FEDERALIST No. 54

The Apportionment of Members Among the States
From the New York Packet.
Tuesday, February 12, 1788.

JAMES MADISON

To the People of the State of New York:

THE next view which I shall take of the House of Representatives relates to the appointment of its members to the several
States which is to be determined by the same rule with that of direct taxes.

It is not contended that the number of people in each State ought not to be the standard for regulating the proportion of those
who are to represent the people of each State. The establishment of the same rule for the appointment of taxes, will probably
be as little contested; though the rule itself in this case, is by no means founded on the same principle. In the former case,
the rule is understood to refer to the personal rights of the people, with which it has a natural and universal connection. In
the latter, it has reference to the proportion of wealth, of which it is in no case a precise measure, and in ordinary cases a
very unfit one.
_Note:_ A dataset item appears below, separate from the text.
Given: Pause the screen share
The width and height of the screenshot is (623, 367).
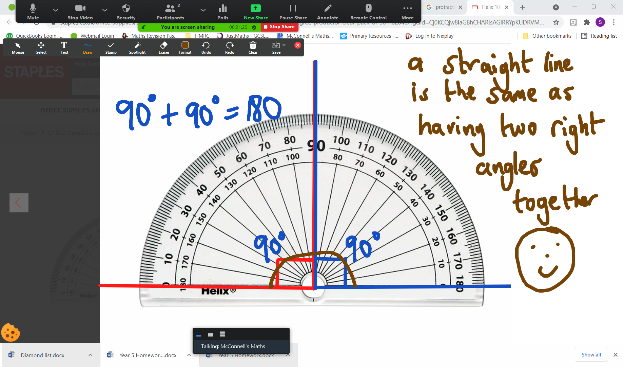Looking at the screenshot, I should [x=293, y=12].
But notwithstanding the imperfection of the rule as applied to the relative wealth and contributions of the
States, it is evidently the least objectionable among the practicable rules, and had too recently obtained the general sanction of
America, not to have found a ready preference with the convention.

All this is admitted, it will perhaps be said; but does it follow, from an admission of numbers for the measure of
representation, or of slaves combined with free citizens as a ratio of taxation, that slaves ought to be included in the
numerical rule of representation? Slaves are considered as property, not as persons. They ought therefore to be
comprehended in estimates of taxation which are founded on property, and to be excluded from representation which is
regulated by a census of persons. This is the objection, as I understand it, stated in its full force. I shall be equally candid in
stating the reasoning which may be offered on the opposite side.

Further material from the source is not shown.